Thursday, November 19, 2009

An Actor Writes

As I spend more and more time focusing on becoming a decent writer, I spend more and more time being grateful for all the years I spent as an actor and a director in the theatre. I had never given it much thought, but upon contemplation I have realized my theatrical history has given me many advantages.

As an actor I spent years (and I do mean years) getting inside other people's heads. I've played career-driven women, women with relationship issues, women hungry for power and women looking for love. I've even played a man with emotional troubles; it was the psychiatrist Martin Dysart in Peter Schaffer's classic play Equus. I learned all different types of dialogue, from comedic to tragic to Shakespearean. I honed my sense of comedy. I learned how people react to different situations and how to portray that (both emotionally and physically) on stage.

As a director I learned to 'look at the whole board' instead of concentrating on one specific piece. I learned to ensure the pace was swift and the interactions between the characters were real. I learned how to build suspense or how to make the most of a comedic moment. I learned when people should be quiet or when they should be loud. Most importantly, I learned how to make the play a cohesive whole.

All this experience has made writing much easier. I can get inside each of my characters' heads and look through the world through their eyes quite easily. I know what vocabulary each of them use. I know their rhythms. Most importantly, I know what each of them want. My directing experience has helped me look at my WIP as a whole, and aided in my knowledge of when the plot has stalled or the pace is dragging. In a play every scene has to move the plot forward and I try to apply this rule to my writing. Every unit has to either move the plot or let the reader learn something new about a character (or characters). I try not to have large descriptions of settings, unless it's vital to the plot. Many times it's the people and the events that are important, not the colour of the paint.

Every actor learns how to discover their character by the phrase "what do I say about me, what do I say about others and what do others say about me". Take a look at whatever you're writing at the moment and apply this. It may change how you view your characters or it may help you realize you're writing it exactly the way you want!

In the theatre instead of saying 'good luck' we say 'break a leg'. In that spirit, to all you writers I say 'break a pen or keyboard'.


  1. Really neat, Beth!

    I think having a combined background in psychology (undergrad) and rhetoric (grad,) as opposed to literature, has been the key for me. What you described as an actor (getting into people's heads), is the psych part; the "seeing the whole board" (I keep hearing Bartlet say that to Sam!) is the rhetorical part.

    How fab to be able to weave our lives and experiences into our writing this way!

  2. It's great how your background has helped you in your writing!
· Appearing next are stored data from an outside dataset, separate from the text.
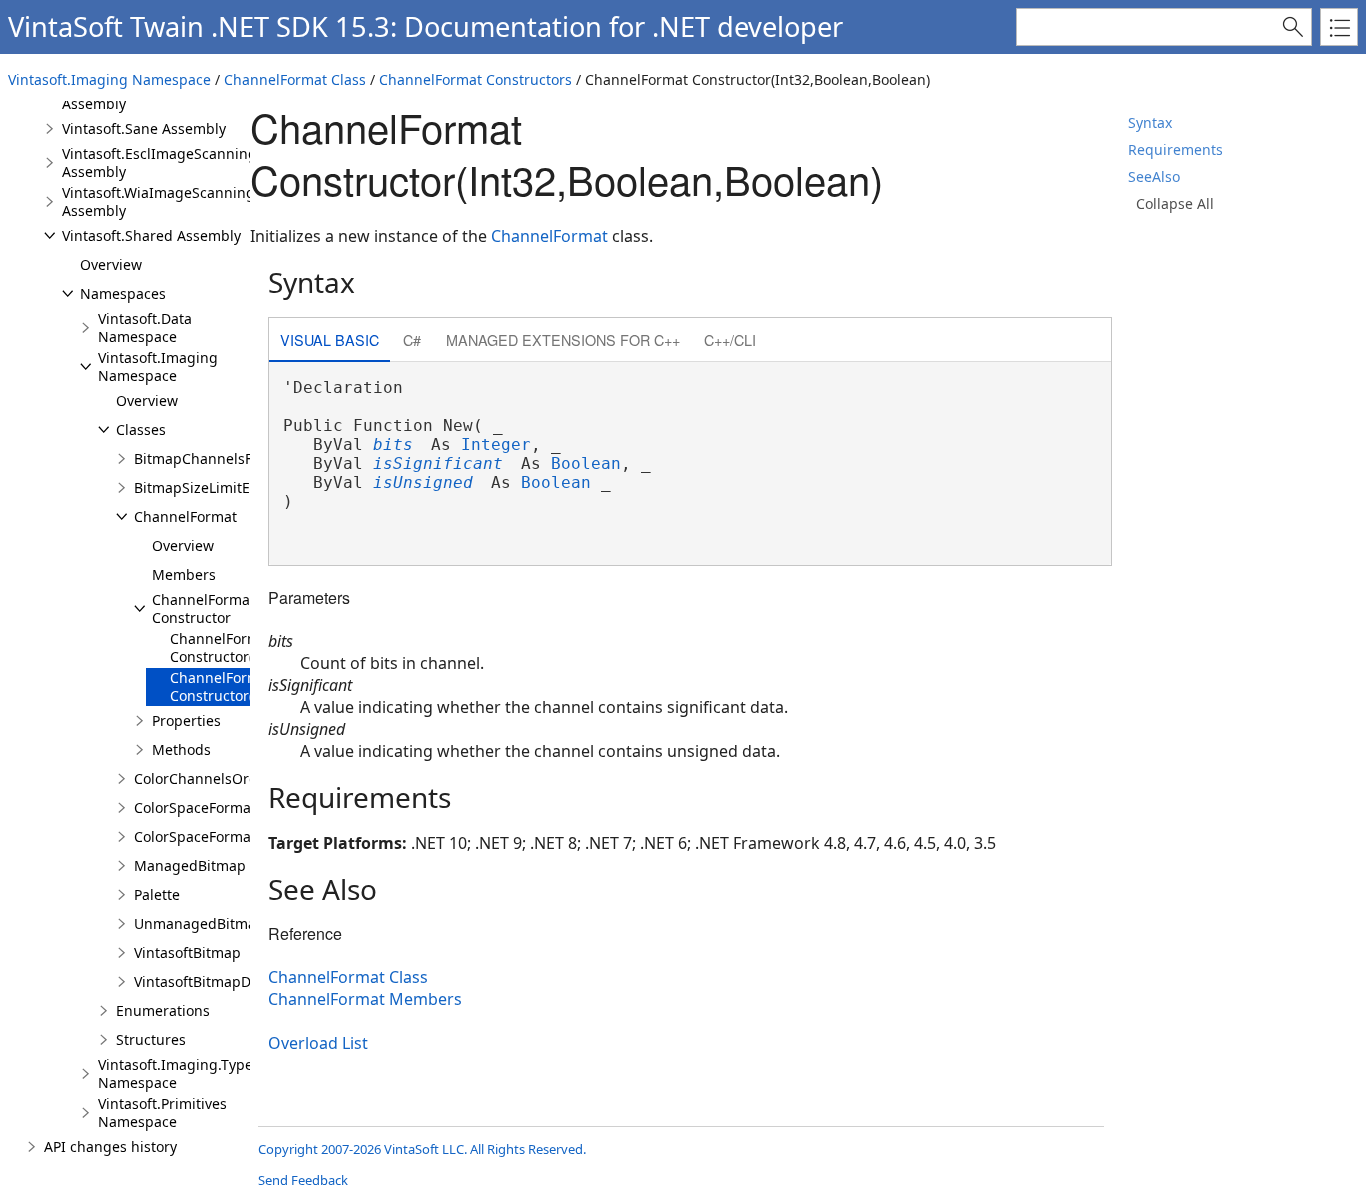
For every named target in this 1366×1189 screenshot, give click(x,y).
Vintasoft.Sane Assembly (144, 128)
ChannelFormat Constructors (475, 79)
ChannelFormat (185, 516)
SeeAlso (1154, 176)
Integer (496, 444)
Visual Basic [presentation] (329, 339)
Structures (151, 1039)
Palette (157, 894)
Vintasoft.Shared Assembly (151, 235)
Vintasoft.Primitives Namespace (162, 1112)
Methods (181, 749)
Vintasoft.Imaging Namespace (109, 79)
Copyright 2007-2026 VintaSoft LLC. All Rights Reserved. (422, 1149)
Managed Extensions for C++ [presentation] (563, 339)
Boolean (586, 463)
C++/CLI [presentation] (730, 339)
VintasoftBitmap (187, 952)
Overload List (318, 1043)
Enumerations (163, 1010)
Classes (141, 429)
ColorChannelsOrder (203, 778)
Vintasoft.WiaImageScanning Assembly (158, 201)
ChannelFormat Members (365, 999)
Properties (186, 720)
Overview (111, 264)
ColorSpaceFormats (198, 836)
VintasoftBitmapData (203, 981)
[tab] (329, 341)
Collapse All (1175, 203)
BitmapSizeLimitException (220, 487)
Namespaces (123, 293)
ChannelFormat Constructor (203, 608)
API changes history (110, 1146)
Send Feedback (303, 1180)
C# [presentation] (412, 339)
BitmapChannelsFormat (213, 458)
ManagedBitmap (190, 865)
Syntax (1150, 122)
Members (184, 574)
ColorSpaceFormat (195, 807)
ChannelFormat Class (295, 79)
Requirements (1175, 149)
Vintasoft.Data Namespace (145, 327)
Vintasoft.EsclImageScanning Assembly (159, 162)
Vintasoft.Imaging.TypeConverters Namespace (212, 1073)
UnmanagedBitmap (199, 923)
  3. Elspeth - You are fortunate that you've been able to take both a "bird's eye" view and an introspective view when it comes to creating a story. I'm sure that helps you as you write, since a good novel requires both a "long view" and insight into each character. I've often wished I had some acting experience, as I think it would help me "become" my characters. Fortunately, they're pretty real, and have no problem asking me to "butt out" and let them tell the story.

  4. Elisa; I knew you would recognise the Sorkin quote! I'm sure your background is a similar help.

    Carolyn; It's weird. Who knew?

    Margot; I'm confidant your characters are real, breathing, human beings; how could they not be when you're as gifted as you are?

  5. How about 'break a curling iron'? I broke mine yesterday.

    Seriously, your post gives me an idea on how to see the story from each character's head rather than just those times in in their heads. If that makes sense.

  6. Karen; Yes, the tree stayed put and was cut down today. Now I have to get rid of what fell on my property; which is a ton of tree.

    Carol; Glad I was able to help! (and yes, what you said makes sense.)

  7. Sorry you have to deal with getting rid of all that "tree".

    I can see where being and actor and a director could make you a better writer. My husband is a creative director, and I've written many scripts for production, it's always amazing to see what the actor does with the dialogue I've written.

  8. I think you've had a great background for writing novels.

    Is the tree good burning wood? Could you use it in a fireplace, or is it too sappy?

    Mystery Writing is Murder

  9. Elizabeth B; It is a tremendous help; little did I know when I was acting or directing that this would be how I used the knowledge!

    Elizabeth SC; Unfortunately we have no fireplace. I just want this tree in my yard gone! And, it's my hassle not the neighbour's. Luckily the tree in their yard got cut down today.

  10. I never thought about how helpful acting would be to a writer. Makes me wonder why more actors and actresses aren't writing great novels.

  11. I think your background gives you a lot of great input into your writing. Living as a character and putting those characters in motion would give you a lot of insights :)

  12. Patricia; Acting's a pretty nice gig if you can make a living at it. I'm not that surprised.

    Jemi; It really does. I'm lucky. Of course, you can have all the insights in the world and still stink as a writer!

  13. Really enjoyed this post and could relate since I do some acting and have directed plays for a long time. Have you ever actually acted out a scene for your story? I have done that when I was stuck in how I was going to have people move or react in a scene. I get up and move around my office, which my dog thinks is weird, especially if I am talking, too.